Earnings per share more than doubled
Thanks to this considerable growth the Nemetschek Group achieved an EBITDA of 26.5 million euros in the first nine months of the current fiscal year (previous year: 18.9 million euros). At 91.9 million euros the operating costs were up by 5 percent from the previous year. This is largely attributable to revenue-dependent cost items such as dealer commissions and bonuses as well as higher expenses for the market launch of the new product versions of Allplan, Vectorworks and Maxon. The operating profit (EBIT) amounted to 19.4 million euros compared with 11.7 million euros in the previous year. Net income (group shares) thus amounted to 13.2 million euros (previous year: 6.3 million euros). The earnings per share (group shares, basic) thus more than doubled compared with the previous year: from 0.65 euros to 1.37 euros.
The strong operating result in the first nine months is also reflected in the cash flow: compared with the previous year the cash flow from normal business activities increased by 9.5 million euros to 27.6 million euros (previous year: 18.1 million euros). The cash flow from investing activities amounted to -2.4 million euros (previous year: -2.9 million euros). The free cash flow thus amounted to 25.2 million euros. Compared to December 31, 2009, the liquid funds increased by 13.3 million euros to 36.2 million euros and now exceed the remaining loans from the Graphisoft acquisition (27.0 million euros) by 9.2 million euros. The Nemetschek Group has an equity quote of 52 percent (December 31, 2009: 50 percent).

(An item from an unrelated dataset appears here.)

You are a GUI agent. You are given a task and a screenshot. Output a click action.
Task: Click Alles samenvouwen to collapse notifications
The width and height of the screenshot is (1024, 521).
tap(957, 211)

'In the first three quarters of the current fiscal year our revenues almost returned to the level achieved in 2008 - and the EBITDA margin is at a record high,' emphasizes Ernst Homolka, CEO, Nemetschek AG. For the year as a whole, management expects revenues to increase by around 9 percent - and thus growth to settle at the upper end of the forecast that was raised in the middle of the year. With this in mind the EBITDA margin is expected to be at around 24 percent. 'The plus in revenues could be even more significant should the fourth quarter progress well', emphasized Homolka.